| Problem requirements |
Once you have reviewed the listing below, restate it word for word.

════

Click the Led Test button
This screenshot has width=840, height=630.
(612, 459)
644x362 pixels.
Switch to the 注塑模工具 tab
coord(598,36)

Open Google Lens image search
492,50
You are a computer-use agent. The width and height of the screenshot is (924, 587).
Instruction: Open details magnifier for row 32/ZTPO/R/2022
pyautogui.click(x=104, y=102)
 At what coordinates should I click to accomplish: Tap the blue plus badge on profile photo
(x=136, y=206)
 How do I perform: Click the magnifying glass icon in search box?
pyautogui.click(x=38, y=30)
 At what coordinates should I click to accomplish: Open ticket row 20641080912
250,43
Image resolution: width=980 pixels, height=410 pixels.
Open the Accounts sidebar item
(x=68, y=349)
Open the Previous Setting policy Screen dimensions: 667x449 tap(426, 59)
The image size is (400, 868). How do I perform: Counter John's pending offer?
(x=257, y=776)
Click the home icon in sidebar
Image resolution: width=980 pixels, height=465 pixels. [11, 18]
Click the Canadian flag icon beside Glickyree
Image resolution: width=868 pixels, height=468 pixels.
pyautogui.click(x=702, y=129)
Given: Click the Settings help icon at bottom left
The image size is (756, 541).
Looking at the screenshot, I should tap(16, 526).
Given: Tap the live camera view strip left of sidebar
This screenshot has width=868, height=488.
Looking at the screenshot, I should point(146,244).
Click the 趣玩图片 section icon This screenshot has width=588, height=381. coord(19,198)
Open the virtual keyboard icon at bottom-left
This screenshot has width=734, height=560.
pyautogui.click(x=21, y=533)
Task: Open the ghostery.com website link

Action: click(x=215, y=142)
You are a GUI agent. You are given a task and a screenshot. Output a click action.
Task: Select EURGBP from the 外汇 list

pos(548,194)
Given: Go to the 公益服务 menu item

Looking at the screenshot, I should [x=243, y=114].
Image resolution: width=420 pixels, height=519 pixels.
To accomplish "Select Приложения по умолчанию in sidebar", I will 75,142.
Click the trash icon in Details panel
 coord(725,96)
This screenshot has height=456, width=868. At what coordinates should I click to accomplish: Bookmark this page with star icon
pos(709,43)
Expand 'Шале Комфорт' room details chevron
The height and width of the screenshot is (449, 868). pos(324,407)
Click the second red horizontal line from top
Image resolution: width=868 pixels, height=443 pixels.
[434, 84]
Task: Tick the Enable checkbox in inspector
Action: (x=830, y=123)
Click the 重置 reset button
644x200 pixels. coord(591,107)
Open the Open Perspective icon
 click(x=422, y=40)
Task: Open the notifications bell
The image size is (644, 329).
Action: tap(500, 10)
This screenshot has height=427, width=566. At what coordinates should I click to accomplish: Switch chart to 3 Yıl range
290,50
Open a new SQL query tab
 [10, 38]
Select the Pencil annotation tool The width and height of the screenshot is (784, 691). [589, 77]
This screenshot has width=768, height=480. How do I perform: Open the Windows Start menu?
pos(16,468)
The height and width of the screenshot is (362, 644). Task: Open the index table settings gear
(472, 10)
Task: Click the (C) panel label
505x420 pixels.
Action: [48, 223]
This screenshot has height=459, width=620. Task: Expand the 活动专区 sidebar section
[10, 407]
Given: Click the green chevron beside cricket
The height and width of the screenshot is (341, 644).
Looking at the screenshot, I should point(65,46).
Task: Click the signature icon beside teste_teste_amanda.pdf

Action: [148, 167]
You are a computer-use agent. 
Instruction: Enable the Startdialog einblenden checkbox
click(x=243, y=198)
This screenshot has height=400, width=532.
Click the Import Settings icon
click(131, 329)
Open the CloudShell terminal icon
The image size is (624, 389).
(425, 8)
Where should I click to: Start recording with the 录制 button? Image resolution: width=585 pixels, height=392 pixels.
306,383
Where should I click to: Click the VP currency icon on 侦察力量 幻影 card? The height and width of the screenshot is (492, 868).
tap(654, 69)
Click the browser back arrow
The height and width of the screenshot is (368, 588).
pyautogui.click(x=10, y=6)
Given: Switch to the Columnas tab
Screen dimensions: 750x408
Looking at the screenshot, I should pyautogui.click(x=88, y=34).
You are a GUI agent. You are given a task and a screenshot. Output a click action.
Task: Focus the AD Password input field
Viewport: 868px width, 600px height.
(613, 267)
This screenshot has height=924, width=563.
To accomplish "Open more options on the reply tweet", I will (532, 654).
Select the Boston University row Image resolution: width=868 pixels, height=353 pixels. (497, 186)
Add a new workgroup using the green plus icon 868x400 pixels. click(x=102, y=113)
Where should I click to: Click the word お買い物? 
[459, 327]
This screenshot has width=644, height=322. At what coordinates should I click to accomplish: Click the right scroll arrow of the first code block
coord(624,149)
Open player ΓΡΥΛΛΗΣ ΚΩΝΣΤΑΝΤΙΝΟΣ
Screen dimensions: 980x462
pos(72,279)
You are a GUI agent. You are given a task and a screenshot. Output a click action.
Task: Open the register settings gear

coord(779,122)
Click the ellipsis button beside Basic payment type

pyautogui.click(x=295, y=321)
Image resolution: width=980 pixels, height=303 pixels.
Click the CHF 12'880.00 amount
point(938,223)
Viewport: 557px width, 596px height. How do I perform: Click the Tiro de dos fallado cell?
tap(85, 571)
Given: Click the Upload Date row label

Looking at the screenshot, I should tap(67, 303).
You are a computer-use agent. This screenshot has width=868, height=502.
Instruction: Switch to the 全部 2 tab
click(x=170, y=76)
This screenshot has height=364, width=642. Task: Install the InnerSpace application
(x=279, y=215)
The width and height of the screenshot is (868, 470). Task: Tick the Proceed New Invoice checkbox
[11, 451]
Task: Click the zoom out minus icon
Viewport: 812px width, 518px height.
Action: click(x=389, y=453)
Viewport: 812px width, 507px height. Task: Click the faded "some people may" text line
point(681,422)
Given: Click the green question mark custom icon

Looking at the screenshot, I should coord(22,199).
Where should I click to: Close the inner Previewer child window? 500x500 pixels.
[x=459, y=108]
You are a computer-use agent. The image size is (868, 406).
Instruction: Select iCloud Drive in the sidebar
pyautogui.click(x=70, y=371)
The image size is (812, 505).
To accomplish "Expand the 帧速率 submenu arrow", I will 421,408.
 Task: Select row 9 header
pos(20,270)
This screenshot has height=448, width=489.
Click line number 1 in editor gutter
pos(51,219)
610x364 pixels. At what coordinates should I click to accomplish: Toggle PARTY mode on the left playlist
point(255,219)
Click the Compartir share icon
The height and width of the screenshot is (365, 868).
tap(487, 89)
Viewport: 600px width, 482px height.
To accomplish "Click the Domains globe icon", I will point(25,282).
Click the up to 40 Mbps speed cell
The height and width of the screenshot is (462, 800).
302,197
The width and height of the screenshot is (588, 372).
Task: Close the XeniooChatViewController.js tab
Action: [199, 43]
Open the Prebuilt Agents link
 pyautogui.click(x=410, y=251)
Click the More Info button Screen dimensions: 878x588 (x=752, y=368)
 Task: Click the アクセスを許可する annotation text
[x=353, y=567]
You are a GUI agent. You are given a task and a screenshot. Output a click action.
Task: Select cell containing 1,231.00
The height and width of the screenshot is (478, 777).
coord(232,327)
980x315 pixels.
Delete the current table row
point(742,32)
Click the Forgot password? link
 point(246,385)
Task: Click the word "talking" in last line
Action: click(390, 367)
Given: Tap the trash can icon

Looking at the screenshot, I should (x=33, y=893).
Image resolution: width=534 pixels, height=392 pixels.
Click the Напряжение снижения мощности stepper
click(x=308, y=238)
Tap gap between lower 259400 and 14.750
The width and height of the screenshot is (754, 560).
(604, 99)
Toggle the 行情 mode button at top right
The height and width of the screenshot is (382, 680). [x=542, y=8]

════

| Answer to this task |
Click the Led Test button
This screenshot has width=840, height=630.
(612, 459)
644x362 pixels.
Switch to the 注塑模工具 tab
coord(598,36)

Open Google Lens image search
492,50
You are a computer-use agent. The width and height of the screenshot is (924, 587).
Instruction: Open details magnifier for row 32/ZTPO/R/2022
pyautogui.click(x=104, y=102)
 At what coordinates should I click to accomplish: Tap the blue plus badge on profile photo
(x=136, y=206)
 How do I perform: Click the magnifying glass icon in search box?
pyautogui.click(x=38, y=30)
 At what coordinates should I click to accomplish: Open ticket row 20641080912
250,43
Image resolution: width=980 pixels, height=410 pixels.
Open the Accounts sidebar item
(x=68, y=349)
Open the Previous Setting policy Screen dimensions: 667x449 tap(426, 59)
The image size is (400, 868). How do I perform: Counter John's pending offer?
(x=257, y=776)
Click the home icon in sidebar
Image resolution: width=980 pixels, height=465 pixels. [11, 18]
Click the Canadian flag icon beside Glickyree
Image resolution: width=868 pixels, height=468 pixels.
pyautogui.click(x=702, y=129)
Given: Click the Settings help icon at bottom left
The image size is (756, 541).
Looking at the screenshot, I should tap(16, 526).
Given: Tap the live camera view strip left of sidebar
This screenshot has width=868, height=488.
Looking at the screenshot, I should point(146,244).
Click the 趣玩图片 section icon This screenshot has width=588, height=381. coord(19,198)
Open the virtual keyboard icon at bottom-left
This screenshot has width=734, height=560.
pyautogui.click(x=21, y=533)
Task: Open the ghostery.com website link

Action: click(x=215, y=142)
You are a GUI agent. You are given a task and a screenshot. Output a click action.
Task: Select EURGBP from the 外汇 list

pos(548,194)
Given: Go to the 公益服务 menu item

Looking at the screenshot, I should [x=243, y=114].
Image resolution: width=420 pixels, height=519 pixels.
To accomplish "Select Приложения по умолчанию in sidebar", I will 75,142.
Click the trash icon in Details panel
 coord(725,96)
This screenshot has height=456, width=868. At what coordinates should I click to accomplish: Bookmark this page with star icon
pos(709,43)
Expand 'Шале Комфорт' room details chevron
The height and width of the screenshot is (449, 868). pos(324,407)
Click the second red horizontal line from top
Image resolution: width=868 pixels, height=443 pixels.
[434, 84]
Task: Tick the Enable checkbox in inspector
Action: (x=830, y=123)
Click the 重置 reset button
644x200 pixels. coord(591,107)
Open the Open Perspective icon
 click(x=422, y=40)
Task: Open the notifications bell
The image size is (644, 329).
Action: tap(500, 10)
This screenshot has height=427, width=566. At what coordinates should I click to accomplish: Switch chart to 3 Yıl range
290,50
Open a new SQL query tab
 [10, 38]
Select the Pencil annotation tool The width and height of the screenshot is (784, 691). [589, 77]
This screenshot has width=768, height=480. How do I perform: Open the Windows Start menu?
pos(16,468)
The height and width of the screenshot is (362, 644). Task: Open the index table settings gear
(472, 10)
Task: Click the (C) panel label
505x420 pixels.
Action: [48, 223]
This screenshot has height=459, width=620. Task: Expand the 活动专区 sidebar section
[10, 407]
Given: Click the green chevron beside cricket
The height and width of the screenshot is (341, 644).
Looking at the screenshot, I should point(65,46).
Task: Click the signature icon beside teste_teste_amanda.pdf

Action: [148, 167]
You are a computer-use agent. 
Instruction: Enable the Startdialog einblenden checkbox
click(x=243, y=198)
This screenshot has height=400, width=532.
Click the Import Settings icon
click(131, 329)
Open the CloudShell terminal icon
The image size is (624, 389).
(425, 8)
Where should I click to: Start recording with the 录制 button? Image resolution: width=585 pixels, height=392 pixels.
306,383
Where should I click to: Click the VP currency icon on 侦察力量 幻影 card? The height and width of the screenshot is (492, 868).
tap(654, 69)
Click the browser back arrow
The height and width of the screenshot is (368, 588).
pyautogui.click(x=10, y=6)
Given: Switch to the Columnas tab
Screen dimensions: 750x408
Looking at the screenshot, I should pyautogui.click(x=88, y=34).
You are a GUI agent. You are given a task and a screenshot. Output a click action.
Task: Focus the AD Password input field
Viewport: 868px width, 600px height.
(613, 267)
This screenshot has height=924, width=563.
To accomplish "Open more options on the reply tweet", I will (532, 654).
Select the Boston University row Image resolution: width=868 pixels, height=353 pixels. (497, 186)
Add a new workgroup using the green plus icon 868x400 pixels. click(x=102, y=113)
Where should I click to: Click the word お買い物? 
[459, 327]
This screenshot has width=644, height=322. At what coordinates should I click to accomplish: Click the right scroll arrow of the first code block
coord(624,149)
Open player ΓΡΥΛΛΗΣ ΚΩΝΣΤΑΝΤΙΝΟΣ
Screen dimensions: 980x462
pos(72,279)
You are a GUI agent. You are given a task and a screenshot. Output a click action.
Task: Open the register settings gear

coord(779,122)
Click the ellipsis button beside Basic payment type

pyautogui.click(x=295, y=321)
Image resolution: width=980 pixels, height=303 pixels.
Click the CHF 12'880.00 amount
point(938,223)
Viewport: 557px width, 596px height. How do I perform: Click the Tiro de dos fallado cell?
tap(85, 571)
Given: Click the Upload Date row label

Looking at the screenshot, I should tap(67, 303).
You are a computer-use agent. This screenshot has width=868, height=502.
Instruction: Switch to the 全部 2 tab
click(x=170, y=76)
This screenshot has height=364, width=642. Task: Install the InnerSpace application
(x=279, y=215)
The width and height of the screenshot is (868, 470). Task: Tick the Proceed New Invoice checkbox
[11, 451]
Task: Click the zoom out minus icon
Viewport: 812px width, 518px height.
Action: click(x=389, y=453)
Viewport: 812px width, 507px height. Task: Click the faded "some people may" text line
point(681,422)
Given: Click the green question mark custom icon

Looking at the screenshot, I should coord(22,199).
Where should I click to: Close the inner Previewer child window? 500x500 pixels.
[x=459, y=108]
You are a computer-use agent. The image size is (868, 406).
Instruction: Select iCloud Drive in the sidebar
pyautogui.click(x=70, y=371)
The image size is (812, 505).
To accomplish "Expand the 帧速率 submenu arrow", I will 421,408.
 Task: Select row 9 header
pos(20,270)
This screenshot has height=448, width=489.
Click line number 1 in editor gutter
pos(51,219)
610x364 pixels. At what coordinates should I click to accomplish: Toggle PARTY mode on the left playlist
point(255,219)
Click the Compartir share icon
The height and width of the screenshot is (365, 868).
tap(487, 89)
Viewport: 600px width, 482px height.
To accomplish "Click the Domains globe icon", I will point(25,282).
Click the up to 40 Mbps speed cell
The height and width of the screenshot is (462, 800).
302,197
The width and height of the screenshot is (588, 372).
Task: Close the XeniooChatViewController.js tab
Action: [199, 43]
Open the Prebuilt Agents link
 pyautogui.click(x=410, y=251)
Click the More Info button Screen dimensions: 878x588 (x=752, y=368)
 Task: Click the アクセスを許可する annotation text
[x=353, y=567]
You are a GUI agent. You are given a task and a screenshot. Output a click action.
Task: Select cell containing 1,231.00
The height and width of the screenshot is (478, 777).
coord(232,327)
980x315 pixels.
Delete the current table row
point(742,32)
Click the Forgot password? link
 point(246,385)
Task: Click the word "talking" in last line
Action: click(390, 367)
Given: Tap the trash can icon

Looking at the screenshot, I should (x=33, y=893).
Image resolution: width=534 pixels, height=392 pixels.
Click the Напряжение снижения мощности stepper
click(x=308, y=238)
Tap gap between lower 259400 and 14.750
The width and height of the screenshot is (754, 560).
(604, 99)
Toggle the 行情 mode button at top right
The height and width of the screenshot is (382, 680). [x=542, y=8]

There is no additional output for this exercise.